C’est alors qu’elle frappe à ma porte, qu’elle entre, qu’elle dit qu’elle n’en peut plus, qu’il faut qu’elle rentre, qu’elle vient de vomir, qu’elle a peur. Je regarde ce visage aux traits brouillés, j’y vois la promesse de jours atroces, je lui dis oui, je referme la copie à demi-corrigée, je l’aide à préparer son sac, elle pleure assise sur le lit elle dit « j’en ai marre » et elle pleure. Elle demande pardon, je n’ai rien à pardonner.
Je la reconduis chez elle, on ne dit rien dans la voiture, il n’y a rien à dire, je la reconduis c’est tout, elle ne comprendrait pas que je me mette en colère, si je lui disais, à chaque mois de juin c’est pareil, tu viens chez moi et puis tu meurs, et puis tu ressuscites pour aller chez ma sœur, en juillet ou en août, non, elle ne comprendrait pas.

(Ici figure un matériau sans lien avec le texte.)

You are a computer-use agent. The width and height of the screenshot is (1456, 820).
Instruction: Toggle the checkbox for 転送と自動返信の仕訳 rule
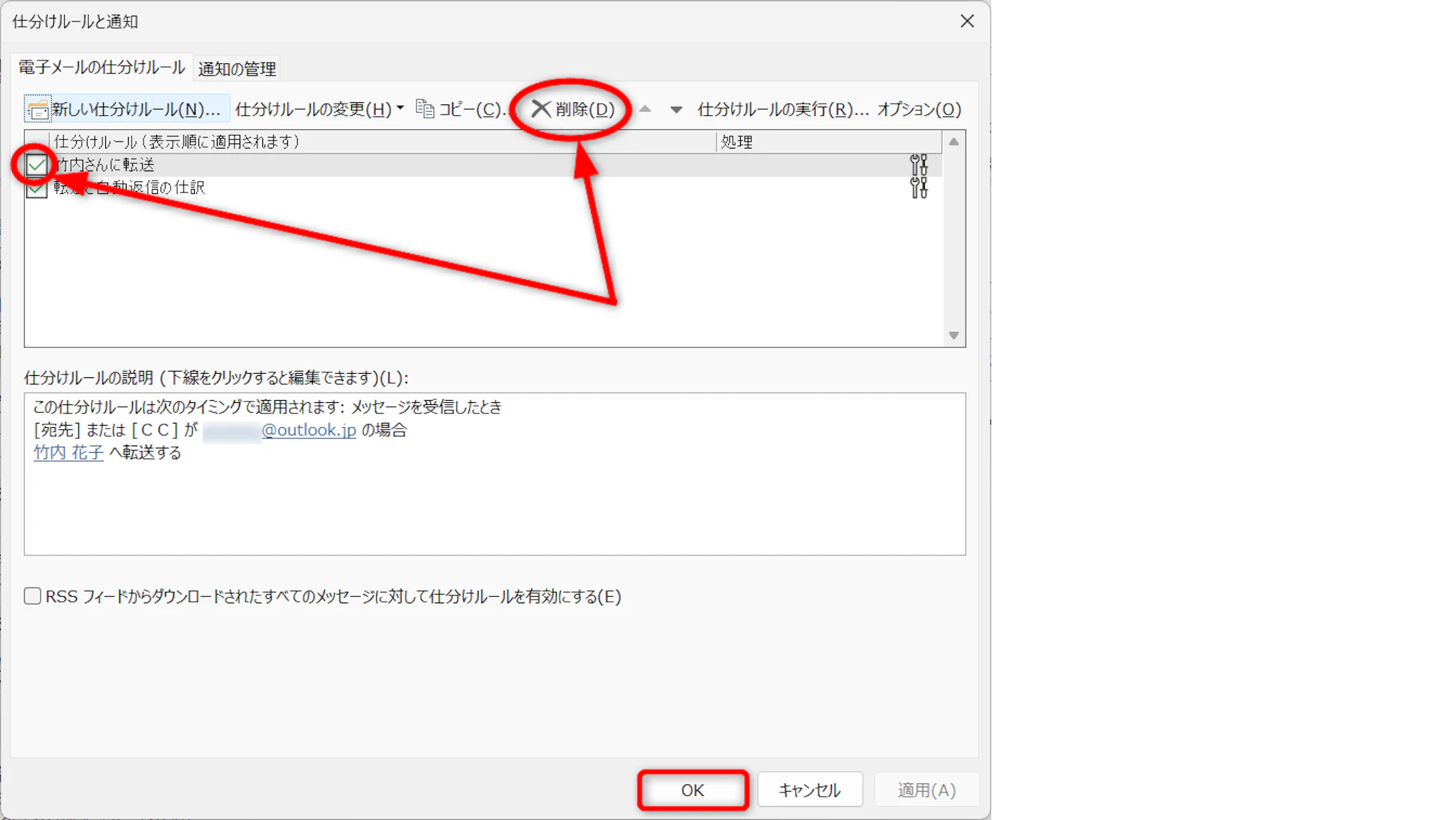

C’est deux heures de route pour aller chez elle, je la dépose, « tu ne veux pas rester un peu » me dit-elle ? Je ne veux pas. Elle dit qu’elle comprend, elle ne comprend pas. Elle n’a pas vu les champs de lin en fleurs, elle n’a pas terminé ces confitures qui encombrent ma cuisine, elle n’est même pas allée sur la tombe de ses parents. Elle va mieux chez elle, elle prend des rendez-vous, cardiologue, kiné, prise de sang, aliénée rassurée elle respire entre les salles d’attente.
Je ne suis pas parti qu’elle est déjà très loin.